Gnolang is the language used to write smart contracts called Realms on Gnoland. You can think of it as an interpreted version of Golang: developers upload their domain source to the chain and GnoVM executes its AST interpretation. This way Gnoland pushes full transparency, as it forces developers to push their source code instead of compiled bytecode. gnolang will also introduce multi-threading (e.g. go routines and channels) in smart contract development. The most common languages used in current blockchain development environments are Solidity for EVM-compatible networks and Rust for Solana and Cosmos SDK networks; both Solidity and Rust are inspired by C++. While all of these are excellent languages, Gnolang inherits Golang's faster compilation speed, cleaner syntax, and resource-efficient concurrency.

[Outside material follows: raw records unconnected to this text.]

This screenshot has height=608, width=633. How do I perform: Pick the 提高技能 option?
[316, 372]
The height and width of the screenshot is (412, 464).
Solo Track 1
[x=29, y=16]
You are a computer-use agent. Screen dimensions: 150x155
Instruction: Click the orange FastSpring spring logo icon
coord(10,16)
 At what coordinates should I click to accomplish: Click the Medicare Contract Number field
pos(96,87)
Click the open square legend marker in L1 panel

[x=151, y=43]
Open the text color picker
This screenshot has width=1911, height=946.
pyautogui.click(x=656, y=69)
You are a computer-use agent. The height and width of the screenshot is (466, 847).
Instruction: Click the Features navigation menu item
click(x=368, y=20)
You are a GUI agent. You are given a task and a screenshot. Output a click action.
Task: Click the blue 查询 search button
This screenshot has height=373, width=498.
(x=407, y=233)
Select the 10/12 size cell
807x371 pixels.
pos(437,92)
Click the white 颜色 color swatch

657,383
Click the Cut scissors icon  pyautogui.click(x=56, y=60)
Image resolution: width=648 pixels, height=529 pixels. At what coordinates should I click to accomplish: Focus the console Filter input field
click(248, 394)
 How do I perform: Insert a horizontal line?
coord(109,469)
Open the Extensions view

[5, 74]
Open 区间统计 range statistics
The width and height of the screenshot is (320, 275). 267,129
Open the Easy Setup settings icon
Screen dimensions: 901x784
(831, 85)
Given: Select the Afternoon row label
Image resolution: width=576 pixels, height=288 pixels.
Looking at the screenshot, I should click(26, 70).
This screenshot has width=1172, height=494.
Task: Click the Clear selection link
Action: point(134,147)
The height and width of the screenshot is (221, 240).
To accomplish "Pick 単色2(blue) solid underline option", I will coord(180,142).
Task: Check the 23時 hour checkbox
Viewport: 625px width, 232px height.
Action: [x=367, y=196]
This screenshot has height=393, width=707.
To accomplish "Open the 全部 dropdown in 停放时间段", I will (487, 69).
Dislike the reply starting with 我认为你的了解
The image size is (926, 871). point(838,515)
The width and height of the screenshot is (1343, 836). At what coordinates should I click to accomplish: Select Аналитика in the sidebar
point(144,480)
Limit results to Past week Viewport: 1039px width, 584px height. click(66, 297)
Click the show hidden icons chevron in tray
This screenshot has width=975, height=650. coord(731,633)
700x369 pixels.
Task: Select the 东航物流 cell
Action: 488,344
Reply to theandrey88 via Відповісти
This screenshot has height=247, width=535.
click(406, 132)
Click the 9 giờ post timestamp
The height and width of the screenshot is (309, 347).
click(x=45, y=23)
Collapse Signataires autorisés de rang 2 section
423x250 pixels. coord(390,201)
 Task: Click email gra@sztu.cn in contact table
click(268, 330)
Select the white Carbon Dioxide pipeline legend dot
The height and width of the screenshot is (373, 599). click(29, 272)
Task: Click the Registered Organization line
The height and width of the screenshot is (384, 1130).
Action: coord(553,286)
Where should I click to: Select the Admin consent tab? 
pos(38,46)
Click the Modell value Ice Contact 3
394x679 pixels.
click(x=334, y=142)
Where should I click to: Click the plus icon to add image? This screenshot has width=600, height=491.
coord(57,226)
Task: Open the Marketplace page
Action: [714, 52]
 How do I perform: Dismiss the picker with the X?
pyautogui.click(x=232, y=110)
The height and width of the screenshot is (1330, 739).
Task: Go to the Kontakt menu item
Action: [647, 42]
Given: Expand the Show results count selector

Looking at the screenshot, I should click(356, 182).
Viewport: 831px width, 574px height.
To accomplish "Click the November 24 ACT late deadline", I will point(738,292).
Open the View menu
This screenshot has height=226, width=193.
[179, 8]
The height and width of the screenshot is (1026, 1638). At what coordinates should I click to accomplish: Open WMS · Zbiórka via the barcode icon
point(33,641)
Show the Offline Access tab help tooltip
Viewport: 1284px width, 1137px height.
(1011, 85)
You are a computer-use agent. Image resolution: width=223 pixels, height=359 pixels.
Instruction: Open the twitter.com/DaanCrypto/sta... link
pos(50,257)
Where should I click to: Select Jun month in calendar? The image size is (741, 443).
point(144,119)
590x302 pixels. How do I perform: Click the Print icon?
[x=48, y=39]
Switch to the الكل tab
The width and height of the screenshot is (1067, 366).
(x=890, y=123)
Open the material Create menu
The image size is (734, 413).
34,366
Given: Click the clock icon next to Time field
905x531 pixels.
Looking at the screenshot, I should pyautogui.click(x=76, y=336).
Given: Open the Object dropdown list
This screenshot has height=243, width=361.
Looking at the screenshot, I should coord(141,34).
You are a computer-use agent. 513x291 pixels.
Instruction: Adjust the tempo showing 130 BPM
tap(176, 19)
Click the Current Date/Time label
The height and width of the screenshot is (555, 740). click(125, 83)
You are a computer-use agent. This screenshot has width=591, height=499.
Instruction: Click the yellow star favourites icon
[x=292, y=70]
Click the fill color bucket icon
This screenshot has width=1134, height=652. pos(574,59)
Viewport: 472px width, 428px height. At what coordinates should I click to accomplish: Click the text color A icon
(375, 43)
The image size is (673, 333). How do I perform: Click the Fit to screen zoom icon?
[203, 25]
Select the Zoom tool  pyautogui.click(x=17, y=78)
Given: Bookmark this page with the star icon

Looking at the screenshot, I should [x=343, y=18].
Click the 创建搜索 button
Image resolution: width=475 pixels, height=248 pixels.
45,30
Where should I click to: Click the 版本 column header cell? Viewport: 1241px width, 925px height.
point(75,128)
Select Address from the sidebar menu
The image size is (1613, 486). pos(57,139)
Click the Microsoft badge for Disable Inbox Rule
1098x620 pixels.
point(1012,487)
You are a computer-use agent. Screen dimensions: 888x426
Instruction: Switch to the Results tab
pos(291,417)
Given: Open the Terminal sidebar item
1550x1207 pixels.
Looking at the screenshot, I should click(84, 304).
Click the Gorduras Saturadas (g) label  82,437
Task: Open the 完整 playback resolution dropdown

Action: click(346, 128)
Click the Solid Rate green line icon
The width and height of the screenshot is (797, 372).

Gnoland is a blockchain L1 project launched in 2020 by Jae Kwon, co-founder of Cosmos and Tendermint. Its goal is to create a decentralized, secure and scalable smart contract platform for people to create important applications, especially for censorship. Gnoland is looking to adopt a dual token model similar to Cosmos' original idea, where the "fee utility" is stripped from the governance token. Gnoland's primary token is the $GNOT (Gno token), which is typically used in conjunction with ugnot on-chain units. The first use case for the token will be to pay transaction fees and reward verifiers. Another token called $GNOSH (Gno Shares) will be used to reward contributors with a mechanism called Proof of Contribution. The $GNOSH will be obtained through a bounty and distributed to contributors.
Gnolang is the language used to write smart contracts called Realms on Gnoland. You can think of it as an interpreted version of Golang: developers upload their domain source to the chain and GnoVM executes its AST interpretation. This way Gnoland pushes full transparency, as it forces developers to push their source code instead of compiled bytecode. gnolang will also introduce multi-threading (e.g. go routines and channels) in smart contract development. The most common languages used in current blockchain development environments are Solidity for EVM-compatible networks and Rust for Solana and Cosmos SDK networks; both Solidity and Rust are inspired by C++. While all of these are excellent languages, Gnolang inherits Golang's faster compilation speed, cleaner syntax, and resource-efficient concurrency.